L'instant d'après, l'écran nous montre Jay Leno présentant Céline à sa première participation au Tonight Show de Johnny Carson.

La Céline actuelle se lance aussitôt dans son premier succès américain, Where Does My Heart Beat Now?, et une dizaine d'écrans verticaux et horizontaux descendent du plafond et s'imbriquent comme dans un puzzle sur lequel la petite fille nerveuse des débuts se métamorphose en la femme d'aujourd'hui.

Projections multimédias

Les projections multimédias de Moment Factory, jusque-là plutôt discrètes, prennent progressivement leur place: le chandelier de cristal de Because You Loved Me, les aurores boréales de The Power of Love qui se prolongent sur les écrans des deux côtés du parterre, créant ainsi un effet de profondeur, et le jardin luxuriant, magnifique, qui nous enveloppe pendant The Reason.

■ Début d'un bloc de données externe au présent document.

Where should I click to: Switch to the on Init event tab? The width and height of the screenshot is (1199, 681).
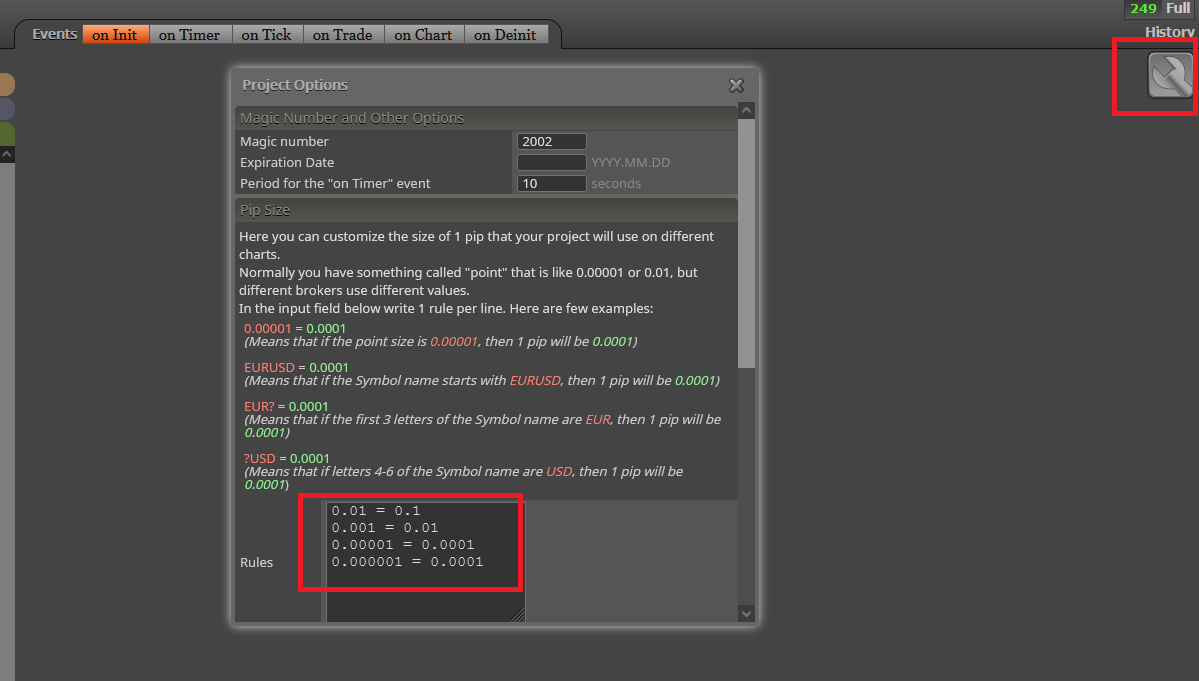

La fête visuelle culmine avec le segment consacré à James Bond. L'iconographie propre à l'agent secret défile sur les multiples écrans pendant que l'orchestre s'en donne à coeur joie en reprenant les thèmes que tout le monde connaît.

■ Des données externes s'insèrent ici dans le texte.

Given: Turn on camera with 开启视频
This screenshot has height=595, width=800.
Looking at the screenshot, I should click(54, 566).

La chanteuse revient telle une vamp dans sa robe noire, elle sort la jambe et mord dans Goldfinger. Puis c'est Nobody Does It Better, illustrée par une pluie de particules de lumière dont émergent des silhouettes, et Live and Let Die, moins pyrotechnique et rock mais plus orchestrale que celle de McCartney.

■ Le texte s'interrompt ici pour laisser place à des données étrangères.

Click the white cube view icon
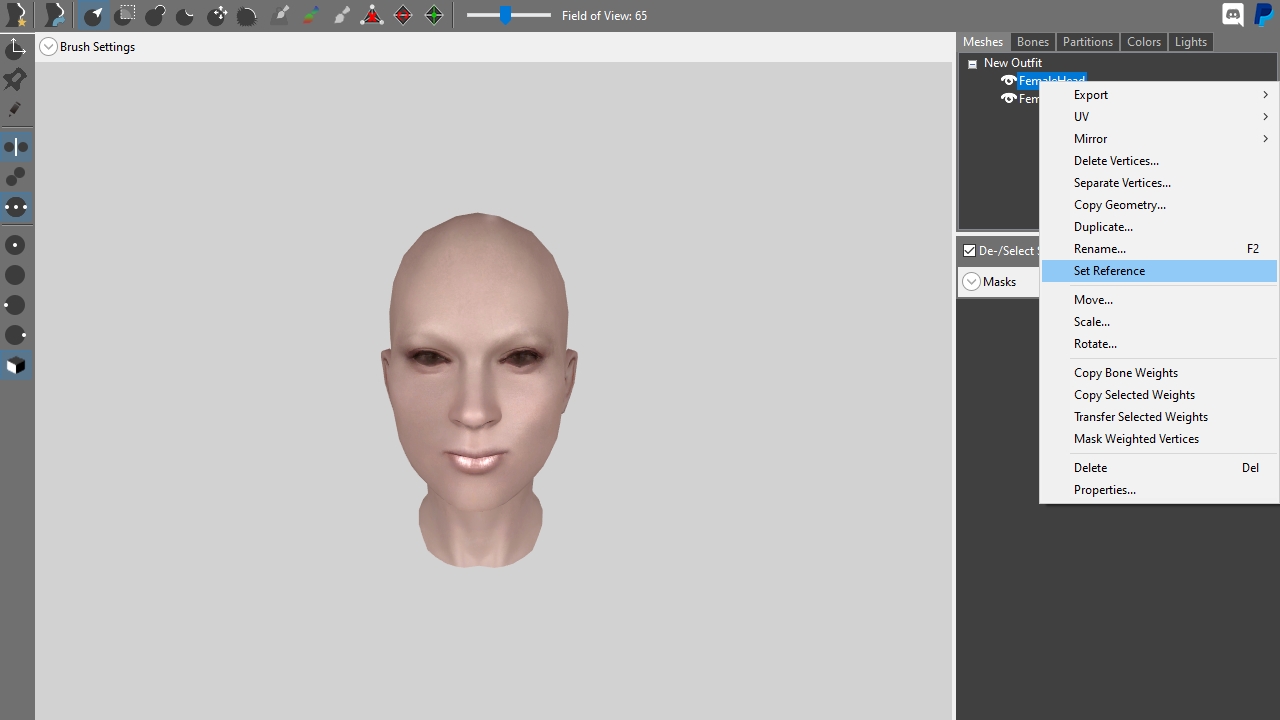This screenshot has height=720, width=1280. pos(16,366)
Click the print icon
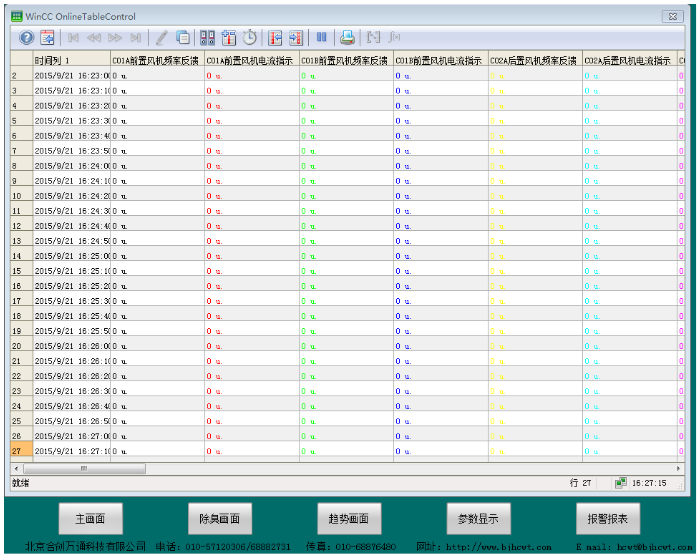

Le clou de la soirée devrait être les deux duos virtuels, entourés du plus grand secret, qui jumellent d'abord Céline Dion, en chair et en os, avec son double virtuel puis la chanteuse avec une projection de Stevie Wonder assis au piano. L'effet n'est pas parfait, l'image virtuelle étant un peu plus fantomatique que celle, très nette, du même Stevie Wonder qu'on nous montre sur les écrans de chaque côté.

La bonne nouvelle, c'est qu'au-delà du trucage spectaculaire, c'est encore la musique qui l'emporte: les deux Céline qui se répondent et se complètent intelligemment sur How Do You Keep the Music Playing? de Michel Legrand - un autre clin d'oeil au cinéma - et le mariage harmonieux des deux voix au service de l'une des plus belles ballades de Wonder, Overjoyed.

Hommage à Ella Fitzgerald

En plus des succès que les fans réclament, Céline Dion fait des emprunts judicieux qui mettent sa sensibilité en évidence. Qu'on pense à You'll Have To Swing It (Mr. Paganini), un coup de chapeau jazzé à Ella Fitzgerald, dont on voit la photo sur les écrans de côté: depuis le temps qu'on veut entendre Céline chanter du jazz et scatter, elle ne déçoit pas, bien entourée du trio de base auquel se grefferont un trompettiste et un violoniste dans un décor intime. At Seventeen, de Janis Ian, et Lullabye (Goodnight, My Angel) de Billy Joel, cette dernière accompagnée de vidéos des enfants de la chanteuse, sont à la fois subtiles et touchantes. Mais le grand moment d'émotion survient quand elle chante Ne me quitte pas de Brel, dramatique à souhait, qu'elle termine en séchant ses larmes.

Intermèdes surprises

Les belles surprises se trouvent aussi dans les intermèdes musicaux qui permettent à la chanteuse de se changer et qui mettent en valeur ses musiciens: le violoniste Jean-Sébastien Carré qui y va d'un solo énergique au parterre, le choriste Barnev Valsaint et les cinq cuivres qui livrent une version torride de Spinning Wheel de Blood, Sweat & Tears, et trois violoncellistes qui, seuls devant le rideau, plongent tête première dans un medley d'airs de Michael Jackson avec une fougue tout à fait rock and roll. Électrisant.

Coup de chapeau à Michael Jackson

Elle s'amène ensuite et reprend Ben, la première chanson qu'elle a entendue de Michael Jackson. Puis choristes et musiciens claquent des doigts et entonnent avec elle Man in the Mirror dans un tableau très esthétique. Non contente de bien chanter l'hymne du disparu, Céline Dion reprend à son compte ses tics vocaux et ses onomatopées plutôt que de vraiment la faire sienne. C'est l'un des rares bémols de cette soirée dont on ressort avec la satisfaction d'avoir vu à l'oeuvre une chanteuse épanouie, au sommet de sa maturité, et heureuse de proposer un spectacle qui, en plus de lui ressembler vraiment, lui permet de révéler d'autres facettes de son considérable talent.